My dearest and sincerest apologies for such a long delay. Hopefully a longer chapter will make up for it.
Hope you are all doing well during these tough times.


[You are receiving a video call from ASANTIAGO.]

*Accept*

JAKE: Rosa, Rosa Rosa Rooooosaaa-

ROSA: Sing that song again and I will reach through this screen and shove the broken glass down your throat.

JAKE: Why do I somehow think that is actually a physical possibility?

AMY: Come on, you two, you haven't seen each other in forever and this is how you greet each other?

ROSA: I think you misjudged the nature of our relationship.

JAKE: Fine.
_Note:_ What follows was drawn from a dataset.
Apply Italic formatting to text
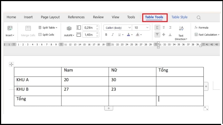The image size is (223, 125). coord(113,35)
Rosa, it's simply lovely to see your face during this bleak time in our lives.

ROSA: Likewise.

AMY: Now you're making fun of me.

JAKE: Look, Amy, she's smiling.

ROSA: No I'm not.

JAKE: Yes you are.

AMY: Oh my god, you are.

ROSA: You're seeing things. It must be the lighting.

JAKE: I can hear it in your voice.

ROSA: Fine. I miss you. That's all. I'm going to hang up now.

AMY: Please don't! We miss you too.

JAKE: Yes. I miss being around you.

ROSA: You miss me fighting your battles for you.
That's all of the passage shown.